I like to try to cover a chapter in a blog, but chapter 28 is neatly broken into two distinct parts: Paul's winter on Malta and Paul's arrival in Rome and his minstry there. So I'm going to follow the natural break and split this chapter into two posts.
Also...I haven't decided what I'm going to study next, and this gives me a while to decide.
We last left Paul and his shipmates washing safely ashore, with all their hair intact : ).
In the first verse of Ch. 28, Paul's company learns they've washed up on Malta. The natives they met were very good to them, welcoming them, starting fires to warm them. Paul, never one to rest when there was work to be done helped by gathering wood. He placed the wood on the fire, and out jumped a snake and bit him! Or did it...?
The KJV, NIV, and ESV all use the word "fastened." The NLT uses the word "bit." My father-in-law says, "Maybe the snake didn't bite him. Maybe it only wrapped around his arm, so it looked like it bit him." I've never determined if he actually believes this or if he's just making the argument to make me think (he does that somtimes. It's very helpful, and I appreciate it). I probably never will figure it out for sure.
I think the snake bit Paul. A couple of reasons: First, put yourself in the snake's shoes (no not "snake shoes" though I'd love to have a pair. Focus people!) He's found a nice cozy niche in a woodpile and decided to winter there, when all of a sudden, his "house" has been thrown in a fire, and his tail is getting singed! If your house was suddenly tossed into a fire, wouldn't you come out fighting?! In my admittedly limited experience, a snake that is threatened strikes, and this snake was certainly threatened.

● What is required
Continue the blog post about Paul on Malta from where it stops. The items that come next are taken from a separate source.

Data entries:
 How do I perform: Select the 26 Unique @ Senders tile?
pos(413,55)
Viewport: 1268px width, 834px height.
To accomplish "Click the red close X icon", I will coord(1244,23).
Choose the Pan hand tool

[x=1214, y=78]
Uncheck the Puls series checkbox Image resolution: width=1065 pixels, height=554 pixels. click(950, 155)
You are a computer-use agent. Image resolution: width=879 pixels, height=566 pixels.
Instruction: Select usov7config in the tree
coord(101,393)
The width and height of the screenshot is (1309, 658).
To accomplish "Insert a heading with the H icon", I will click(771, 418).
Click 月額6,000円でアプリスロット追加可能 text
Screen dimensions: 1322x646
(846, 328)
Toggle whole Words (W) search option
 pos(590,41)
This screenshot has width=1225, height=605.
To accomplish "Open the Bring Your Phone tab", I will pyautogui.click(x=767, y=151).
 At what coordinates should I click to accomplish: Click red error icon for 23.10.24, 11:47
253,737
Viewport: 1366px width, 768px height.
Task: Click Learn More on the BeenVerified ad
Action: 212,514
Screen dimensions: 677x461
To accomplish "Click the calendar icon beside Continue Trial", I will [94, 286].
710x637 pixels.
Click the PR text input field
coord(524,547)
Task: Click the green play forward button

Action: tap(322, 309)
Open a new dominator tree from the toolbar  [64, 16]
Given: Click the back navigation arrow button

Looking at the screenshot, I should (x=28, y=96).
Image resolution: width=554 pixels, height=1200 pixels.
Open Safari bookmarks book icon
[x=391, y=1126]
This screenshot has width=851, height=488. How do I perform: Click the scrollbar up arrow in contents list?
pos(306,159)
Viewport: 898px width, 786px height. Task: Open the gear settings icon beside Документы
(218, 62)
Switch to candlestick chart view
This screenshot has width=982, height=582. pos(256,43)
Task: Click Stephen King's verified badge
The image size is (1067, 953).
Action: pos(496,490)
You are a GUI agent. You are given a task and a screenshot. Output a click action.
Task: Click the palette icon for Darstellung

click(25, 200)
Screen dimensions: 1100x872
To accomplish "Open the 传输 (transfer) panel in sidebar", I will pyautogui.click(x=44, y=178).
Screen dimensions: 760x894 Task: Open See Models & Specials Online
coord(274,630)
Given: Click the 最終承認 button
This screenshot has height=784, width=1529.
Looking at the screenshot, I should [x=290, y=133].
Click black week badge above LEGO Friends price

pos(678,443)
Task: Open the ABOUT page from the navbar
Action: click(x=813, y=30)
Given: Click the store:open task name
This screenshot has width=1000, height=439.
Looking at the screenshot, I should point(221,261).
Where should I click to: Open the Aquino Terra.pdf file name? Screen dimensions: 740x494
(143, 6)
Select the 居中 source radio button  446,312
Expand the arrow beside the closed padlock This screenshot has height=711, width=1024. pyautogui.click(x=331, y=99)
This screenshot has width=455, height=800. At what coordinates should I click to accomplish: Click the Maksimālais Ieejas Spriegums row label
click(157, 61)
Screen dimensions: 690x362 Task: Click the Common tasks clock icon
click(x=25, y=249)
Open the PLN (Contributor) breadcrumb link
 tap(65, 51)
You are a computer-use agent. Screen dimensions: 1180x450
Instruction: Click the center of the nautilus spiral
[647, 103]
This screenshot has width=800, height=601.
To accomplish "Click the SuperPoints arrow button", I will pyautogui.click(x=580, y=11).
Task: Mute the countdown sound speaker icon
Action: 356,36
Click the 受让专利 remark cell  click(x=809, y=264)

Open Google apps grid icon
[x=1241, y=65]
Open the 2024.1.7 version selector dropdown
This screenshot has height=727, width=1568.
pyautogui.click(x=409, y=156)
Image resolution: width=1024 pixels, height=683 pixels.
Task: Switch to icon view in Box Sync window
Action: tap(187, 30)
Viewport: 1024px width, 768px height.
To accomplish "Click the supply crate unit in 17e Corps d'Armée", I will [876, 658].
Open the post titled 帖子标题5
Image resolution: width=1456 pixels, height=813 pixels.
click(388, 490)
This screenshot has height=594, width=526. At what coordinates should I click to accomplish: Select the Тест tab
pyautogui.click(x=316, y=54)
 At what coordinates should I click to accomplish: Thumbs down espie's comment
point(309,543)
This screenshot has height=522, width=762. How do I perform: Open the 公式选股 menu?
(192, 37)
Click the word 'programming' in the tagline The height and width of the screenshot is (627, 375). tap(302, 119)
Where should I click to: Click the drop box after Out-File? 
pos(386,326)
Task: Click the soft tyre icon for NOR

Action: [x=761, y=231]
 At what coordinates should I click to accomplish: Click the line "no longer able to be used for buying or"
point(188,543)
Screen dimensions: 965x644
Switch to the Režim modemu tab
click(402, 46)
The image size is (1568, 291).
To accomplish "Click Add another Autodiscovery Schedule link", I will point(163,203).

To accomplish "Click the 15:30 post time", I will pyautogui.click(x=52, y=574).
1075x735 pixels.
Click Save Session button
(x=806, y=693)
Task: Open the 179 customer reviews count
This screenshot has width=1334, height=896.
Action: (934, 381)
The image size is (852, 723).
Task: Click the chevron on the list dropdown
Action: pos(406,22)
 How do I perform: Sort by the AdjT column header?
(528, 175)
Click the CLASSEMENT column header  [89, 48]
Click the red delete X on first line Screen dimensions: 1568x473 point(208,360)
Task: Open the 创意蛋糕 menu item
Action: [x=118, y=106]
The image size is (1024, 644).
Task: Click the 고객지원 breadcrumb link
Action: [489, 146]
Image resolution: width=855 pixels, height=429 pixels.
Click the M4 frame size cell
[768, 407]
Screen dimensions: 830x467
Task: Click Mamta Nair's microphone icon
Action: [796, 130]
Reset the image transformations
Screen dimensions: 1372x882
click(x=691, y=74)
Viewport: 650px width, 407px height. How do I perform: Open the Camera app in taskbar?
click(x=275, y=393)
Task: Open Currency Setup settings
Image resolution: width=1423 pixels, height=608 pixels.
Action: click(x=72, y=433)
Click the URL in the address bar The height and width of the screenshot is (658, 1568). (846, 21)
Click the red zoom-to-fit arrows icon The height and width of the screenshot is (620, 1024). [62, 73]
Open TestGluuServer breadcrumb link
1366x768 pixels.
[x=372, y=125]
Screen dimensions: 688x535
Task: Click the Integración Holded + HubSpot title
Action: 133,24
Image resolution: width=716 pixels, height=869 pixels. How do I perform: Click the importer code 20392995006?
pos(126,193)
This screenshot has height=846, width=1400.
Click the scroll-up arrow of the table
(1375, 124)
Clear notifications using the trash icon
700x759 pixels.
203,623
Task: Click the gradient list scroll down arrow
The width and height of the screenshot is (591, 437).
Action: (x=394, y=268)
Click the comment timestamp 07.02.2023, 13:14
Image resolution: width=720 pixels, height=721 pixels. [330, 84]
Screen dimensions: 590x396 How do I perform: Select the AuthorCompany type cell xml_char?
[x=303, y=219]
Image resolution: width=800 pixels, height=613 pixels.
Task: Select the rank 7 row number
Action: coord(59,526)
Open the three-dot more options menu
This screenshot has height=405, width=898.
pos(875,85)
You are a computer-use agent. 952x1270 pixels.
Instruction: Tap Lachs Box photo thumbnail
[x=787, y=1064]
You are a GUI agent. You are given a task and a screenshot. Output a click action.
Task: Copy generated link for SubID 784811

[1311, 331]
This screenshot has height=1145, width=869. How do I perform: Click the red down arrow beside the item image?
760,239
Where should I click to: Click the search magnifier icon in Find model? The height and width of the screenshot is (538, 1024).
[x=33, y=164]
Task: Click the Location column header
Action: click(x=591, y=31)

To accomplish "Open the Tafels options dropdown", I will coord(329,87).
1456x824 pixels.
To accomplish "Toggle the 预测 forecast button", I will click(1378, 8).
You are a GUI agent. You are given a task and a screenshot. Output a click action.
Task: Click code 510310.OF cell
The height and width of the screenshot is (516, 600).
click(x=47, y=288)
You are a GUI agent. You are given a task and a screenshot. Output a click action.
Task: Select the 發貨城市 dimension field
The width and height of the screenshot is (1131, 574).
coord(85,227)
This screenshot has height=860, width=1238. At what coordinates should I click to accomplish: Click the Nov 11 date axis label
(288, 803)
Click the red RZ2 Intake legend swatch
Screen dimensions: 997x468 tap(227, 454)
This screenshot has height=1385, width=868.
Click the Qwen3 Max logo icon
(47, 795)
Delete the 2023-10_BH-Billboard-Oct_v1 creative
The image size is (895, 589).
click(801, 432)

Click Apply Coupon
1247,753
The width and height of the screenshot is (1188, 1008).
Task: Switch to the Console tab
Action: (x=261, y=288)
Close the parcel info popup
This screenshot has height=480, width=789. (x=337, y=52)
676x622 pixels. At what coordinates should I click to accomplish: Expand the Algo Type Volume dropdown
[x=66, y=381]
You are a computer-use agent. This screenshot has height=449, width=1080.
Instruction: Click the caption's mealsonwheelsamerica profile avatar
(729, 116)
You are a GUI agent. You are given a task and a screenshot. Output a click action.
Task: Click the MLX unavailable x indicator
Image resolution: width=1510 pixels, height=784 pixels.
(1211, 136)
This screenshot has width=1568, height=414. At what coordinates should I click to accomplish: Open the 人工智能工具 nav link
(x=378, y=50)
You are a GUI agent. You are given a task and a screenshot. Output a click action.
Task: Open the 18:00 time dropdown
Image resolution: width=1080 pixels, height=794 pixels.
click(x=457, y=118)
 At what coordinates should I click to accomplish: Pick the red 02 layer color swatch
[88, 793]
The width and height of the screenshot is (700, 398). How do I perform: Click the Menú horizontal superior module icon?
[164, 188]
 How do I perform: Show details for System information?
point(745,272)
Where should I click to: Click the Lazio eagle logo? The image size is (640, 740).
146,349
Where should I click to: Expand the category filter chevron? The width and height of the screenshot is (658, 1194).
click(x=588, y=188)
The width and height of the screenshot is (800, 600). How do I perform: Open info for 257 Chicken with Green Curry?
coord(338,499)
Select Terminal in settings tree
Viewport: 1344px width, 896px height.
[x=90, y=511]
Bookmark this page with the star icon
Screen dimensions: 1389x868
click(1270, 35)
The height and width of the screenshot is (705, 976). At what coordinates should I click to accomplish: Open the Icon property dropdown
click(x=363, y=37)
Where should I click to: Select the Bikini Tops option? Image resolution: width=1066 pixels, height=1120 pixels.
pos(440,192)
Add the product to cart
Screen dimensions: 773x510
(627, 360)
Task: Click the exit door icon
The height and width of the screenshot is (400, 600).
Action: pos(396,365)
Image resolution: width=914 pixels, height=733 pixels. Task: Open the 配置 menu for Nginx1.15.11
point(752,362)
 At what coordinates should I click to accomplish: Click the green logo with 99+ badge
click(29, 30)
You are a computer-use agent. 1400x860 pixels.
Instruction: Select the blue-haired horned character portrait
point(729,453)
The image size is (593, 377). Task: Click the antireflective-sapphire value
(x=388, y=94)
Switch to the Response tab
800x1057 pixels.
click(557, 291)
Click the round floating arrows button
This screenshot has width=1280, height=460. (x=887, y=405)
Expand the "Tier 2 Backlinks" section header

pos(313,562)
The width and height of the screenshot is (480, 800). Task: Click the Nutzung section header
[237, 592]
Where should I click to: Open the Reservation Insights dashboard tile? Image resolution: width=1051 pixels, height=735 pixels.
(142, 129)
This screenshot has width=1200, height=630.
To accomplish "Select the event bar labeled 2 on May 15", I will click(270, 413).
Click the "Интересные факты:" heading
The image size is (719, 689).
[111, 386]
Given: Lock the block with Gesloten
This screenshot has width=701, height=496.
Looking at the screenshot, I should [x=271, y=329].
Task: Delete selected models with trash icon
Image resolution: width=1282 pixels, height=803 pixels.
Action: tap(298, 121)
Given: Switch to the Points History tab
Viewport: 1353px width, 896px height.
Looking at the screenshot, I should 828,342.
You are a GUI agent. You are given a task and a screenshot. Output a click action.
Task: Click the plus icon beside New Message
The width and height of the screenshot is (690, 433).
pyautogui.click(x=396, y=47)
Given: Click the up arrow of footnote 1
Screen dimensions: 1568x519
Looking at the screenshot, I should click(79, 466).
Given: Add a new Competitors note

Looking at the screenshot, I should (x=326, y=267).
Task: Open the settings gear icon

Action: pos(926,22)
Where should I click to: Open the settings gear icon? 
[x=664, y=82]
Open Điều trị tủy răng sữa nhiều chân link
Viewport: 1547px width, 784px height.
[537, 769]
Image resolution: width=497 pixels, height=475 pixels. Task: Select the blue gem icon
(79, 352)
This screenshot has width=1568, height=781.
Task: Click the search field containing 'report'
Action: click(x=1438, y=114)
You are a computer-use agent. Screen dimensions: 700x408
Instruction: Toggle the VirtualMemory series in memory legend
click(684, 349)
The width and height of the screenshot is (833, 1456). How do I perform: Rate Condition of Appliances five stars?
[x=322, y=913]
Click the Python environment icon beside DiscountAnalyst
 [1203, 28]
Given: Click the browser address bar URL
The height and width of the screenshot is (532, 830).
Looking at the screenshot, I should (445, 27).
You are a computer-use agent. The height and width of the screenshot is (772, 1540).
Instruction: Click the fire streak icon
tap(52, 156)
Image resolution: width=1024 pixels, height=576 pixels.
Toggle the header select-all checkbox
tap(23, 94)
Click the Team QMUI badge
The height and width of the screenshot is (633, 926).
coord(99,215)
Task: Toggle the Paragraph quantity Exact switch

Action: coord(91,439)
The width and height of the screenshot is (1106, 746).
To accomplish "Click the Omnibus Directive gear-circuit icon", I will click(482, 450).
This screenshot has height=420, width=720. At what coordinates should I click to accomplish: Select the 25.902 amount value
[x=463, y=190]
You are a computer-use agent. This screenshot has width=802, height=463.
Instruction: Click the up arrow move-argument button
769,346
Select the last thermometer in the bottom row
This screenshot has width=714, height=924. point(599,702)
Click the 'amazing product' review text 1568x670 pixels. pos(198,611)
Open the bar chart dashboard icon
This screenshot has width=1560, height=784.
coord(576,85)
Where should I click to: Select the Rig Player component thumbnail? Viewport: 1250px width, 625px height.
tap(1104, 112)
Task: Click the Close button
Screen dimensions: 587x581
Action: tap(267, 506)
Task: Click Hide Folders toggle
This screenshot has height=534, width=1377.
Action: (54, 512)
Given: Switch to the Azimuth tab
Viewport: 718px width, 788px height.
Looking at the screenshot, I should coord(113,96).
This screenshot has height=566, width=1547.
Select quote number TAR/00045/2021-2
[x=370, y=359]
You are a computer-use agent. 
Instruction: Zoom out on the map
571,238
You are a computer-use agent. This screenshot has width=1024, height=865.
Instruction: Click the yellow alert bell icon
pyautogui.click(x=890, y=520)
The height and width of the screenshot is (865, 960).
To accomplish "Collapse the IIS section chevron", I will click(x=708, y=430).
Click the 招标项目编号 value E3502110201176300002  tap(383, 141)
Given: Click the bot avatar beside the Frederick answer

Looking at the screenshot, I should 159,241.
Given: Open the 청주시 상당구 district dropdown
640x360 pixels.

● Written answer
Second, I feel certain the people observing the incident were smart enough to tell the difference between a snake wrapped around a man's arm and one hanging from a man's arm by its teeth. They assumed, at first, that some providential power was judging Paul for his sins. The shipwreck didn't do him in, so "the gods" immediately found another way to handle the problem. But Paul didn't die. In fact the only action Luke records for Paul is shaking "the creature into the fire." No exclamation of fear, no expression of pain. He merely shook it off and went about his business. When Paul suffered no harm, the people decided, "He must be a god!" They're a fickle bunch, aren't they?
Also I think claiming the snake didn't bite him, is somehow taking glory away from God. Or at least giving Him less than the maximum possible glory. I guess if the snake hadn't bitten him, that in itself would have been a miracle, being outside of a snake's instinctive behavior. It's a greater miracle if the snake bit him with its deadly venom, and he didn't die. Right? Well, given the choice between a little miracle or a big one, I'll take the big one every time. : ) How about you?
I have a simple theory why Paul made no expression of fear at the sight (and bite) of the snake. He wasn't afraid. God had promised him many weeks, possibly months, before, that he would see Rome. God had just seen him and 276 other people safely through a huge storm and a great shipwreck. God didn't do all of that just to allow Paul to die of snakebite on some tiny island in the middle of the Mediterranean. Right?
Remember those fickle islanders? They're about to become a lot less so. The island's chief, a man named Publius, was near at hand and decided to entertain the visitors for a few days. During this time, Paul found out that Publius's father was suffering mightily with fever and dysentery. Paul visited him, prayed for him, and healed him. After this, Paul got pretty popular with the sick people! (I imagine that was a pretty normal state of affairs for him). They came to him for healing, and received it. The ESV says in verse 9, "...the rest of the people on the island who had diseases also came and were cured." Paul didn't turn any away. I believe when he left that island three months later, there was not a sick person to be found.
A couple of ideas for commenting...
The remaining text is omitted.